Thursday, 29 June 2006

A good summary of the web revolution

I've read much hype about the internet and 'web 2.0' over the years. Most describes it as techie utopia and cultural phenomena (both good and bad). Here's a bit more, but it gets to the essence of the web - that it is, increasingly, a social phenomenon rather than a technical one.

The industrial revolution isn't remembered for its machines, but for the way it shaped society: migration from countryside to cities, merchants/industrialists superceding aristocracy in wealth, the birth of the modern corporation. This article provides a hint of how the early days of the web many be remembered in years to come.

Friday, 23 June 2006

World Cup tech

Here's an interesting insight into what goes into (and out of) planning the tech infrastructure for a World Cup. I like the stats:
20 terabytes of converged voice and data traffic - or enough to fill 5,120 iPod Nanos at a rate of 170 per day
I wonder if that will become a standard measure as these sort of events evolve? "That was an 8,000 iPod event, that was!"

Wednesday, 21 June 2006

Firefox Extension primer

Have Firefox, will extend. I can't think of what I'd want to write and extension about, but it's useful to know what's involved. Stops me getting out-Xuled or over-chromed by techies...

Sunday, 18 June 2006

An Open game console? Bring it on.

The GP2X is shaping up to be a nice piece of hardware for those who are tired of the proprietary games consoles and their expensive games. Neat features include running on Linux, the use of USB 2.0 and SD card technology and the ability to play everything (movies, photos and games) through a TV. It evens has emulators for most legacy consoles and the games are free.
All it needs to annihilate the competition is WiFi.

Icing on the cake? All of this costs a mere £125 - haven't you got one yet?

Tuesday, 13 June 2006

Interesting perspective on the Blackberry's future

I've never been a Blackberry fan. They seem to lack a personal touch, which I suppose is why corporate IT like them so much.This review (Mobile Tech Review) suggests that they may even be at risk in that area: "Research in Motion have again evolved the BlackBerry. There's no denying that this is a better BlackBerry than yesterday's, even with the dreadful construction quality. I'm going to assume that the next BlackBerry will rectify that backward step. I am fearful for research in motion and their future though, I don't think that they are evolving fast enough; I think this is a good product but it is a year old already.

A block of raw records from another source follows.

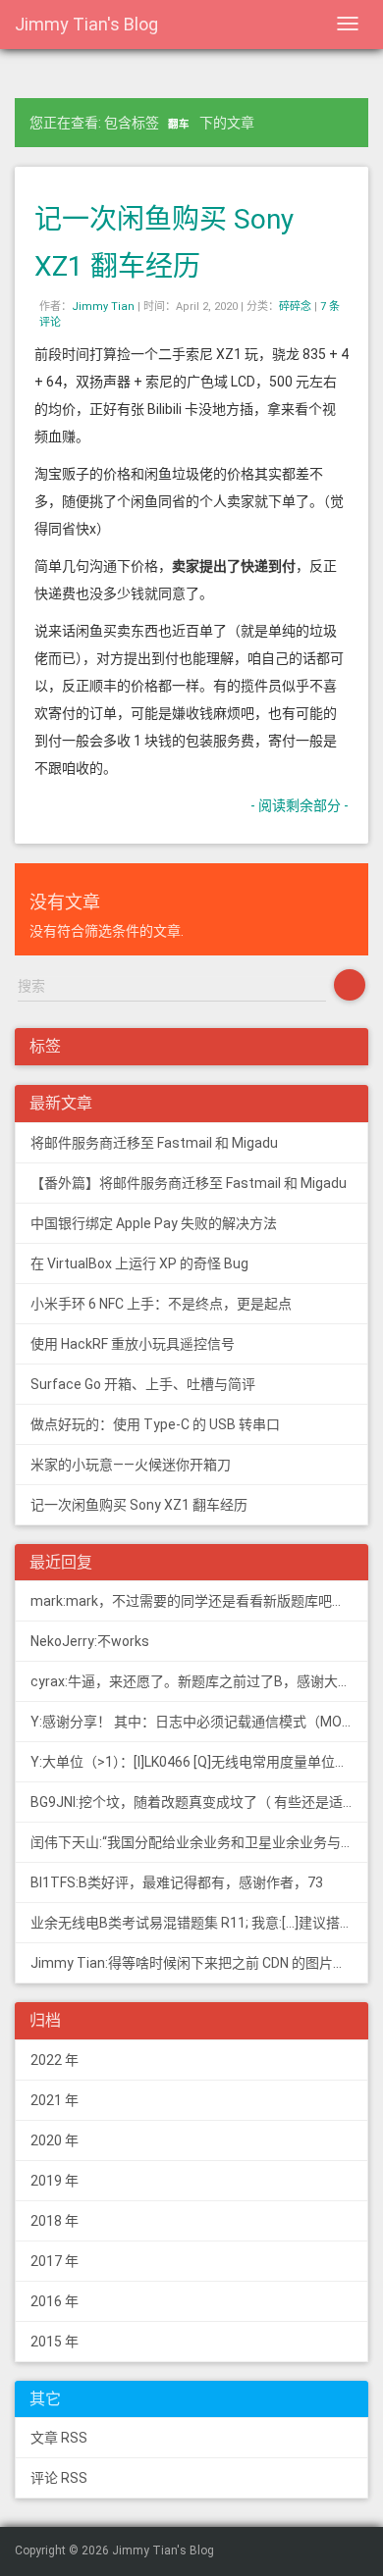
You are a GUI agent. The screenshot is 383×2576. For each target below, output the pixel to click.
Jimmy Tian (103, 306)
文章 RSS (58, 2438)
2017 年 (54, 2261)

In the enterprise market the BlackBerry still has a solid and faithful following but in the company that I am responsible for I have already replaced BlackBerry with Pocket PC and the reason for that comes down to the exchange server that I run, my Pocket PCs, smartphones and PalmOne Treos can synchronize with exchange directly, they don't need the costly BlackBerry Enterprise Server to help them out. By choosing Pocket PC over BlackBerry I'm just saving money, improving reliability, adding features and cutting out another step that I must provide and support, it's as simple as that.

If you're a BlackBerry die hard you'll like this new model but if you're a pragmatist I think you might conclude that the rest of the world has overtaken the BlackBerry. RIM, we thank you for the Push email; we’ll always remember you for that."

A Decent Apple Synopsis

This seemed a useful article to post as it contains most of the material which technocrats tend to argue on when the subject of Apple rears its head. Essentially it argues that biggest is not always best (a mantra used far too often in the industry) and that, just because you don't dominate a market, you are not going to fall under capitalist pressure.

Tuesday, 6 June 2006

Google Office?

They've already bought Writely, which is an online wordprocessor (v good one, actually - it even does PDFs). And, as the link above shows, there's a spreadsheet imminent.

Begging the corporate question: what's an OS? That's so 20th C, man. Soon it will only be multimedia that requires an OS (ie. heavy processor/network stuff), and which OS would you choose for that? (Hint: check out these Final Cut Express demos)

Here's the question, though: how does this web app directly make revenue?
Google ads on the page? That's fine for a search results page, but for a productivity page? Imagine if Microsoft did banner ads in Office. Putting aside the outrage from license paying customers, I suspect it might bug your typical office drone too. So, what's the alternative? Charging for it? Come on, this is Google. They're the nice guys who give great stuff away for free, and you can even earn money from them. They can't charge us, or we'd boycott them, like the spoilt websurfers we are. So... maybe there's no direct revenue. Maybe it will all be funded from search page ad revenue. It certainly seems to be how Google Calendar is configured. Not sure how that will fly with investors. It certainly doesn't make much business sense: you want to keep the revenue as close to the costs in a diverse portfolio like Google's. So, what's the plan guys?